Ihre Fußbekleidung war ganz anders als die ihrer älteren Kolleginnen. Diese hatten »Knöpfelschuhe« oder gar »Ziehstiefeletten« mit Gummieinsatz. Die Absätze waren flach und breit. Die Spitzen sahen ein bißchen gekrümmt zur Wagendecke empor. Dagegen trug die »Flotte« Halbstiefelchen mit hohen Absätzen und eine schwarze Masche an der Schnalle. Ästhetik auf Kosten der Hygiene. In einem Fach ihrer Diensttasche, dort, wo sonst Zehnkronenscheine zu liegen pflegen, lagen – Taschenspiegel und ein kleiner Kamm. Und aus der rechten Tasche des Jäckchens lugte neugierig der Zipfel einer Zuckerltüte hervor...

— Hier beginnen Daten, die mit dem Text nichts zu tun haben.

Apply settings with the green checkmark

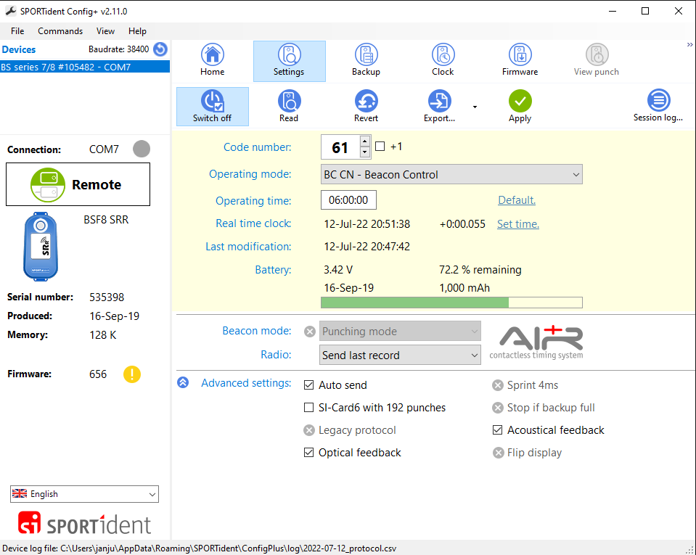520,106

Die »flotte« Schaffnerin war keine Amtsperson. Eher ein Verkehrshindernis für gewisse Naturen. Ihre holde Weiblichkeit wirkte besänftigend auf reisende Choleriker. Man empfand das Stehenbleiben eines Wagens weniger lästig und stieg nicht aus, selbst wenn man zur Pünktlichkeit neigte. Und wenn man aufsprang, so zog uns ihr ewig Weibliches helfend auf die Plattform der Seligkeit hinan. Sie war das einzig liebliche Produkt des Krieges. Sie versöhnte mich sogar mit der Frauenemanzipation. Denn sie widerlegte die These von der Gleichberechtigung der Geschlechter so nachdrücklich, wie es nur – eine Frau kann. Eine schöne Frau allerdings.

Am 1. November werde ich vergeblich nach ihr suchen. Meine Straßenbahnfahrten werden nüchterne Alltagsgeschäfte sein. Der Glanz einer stillen Festlichkeit ist dahin. Ich beantrage: Einstellung der Elektrischen ab 1. November.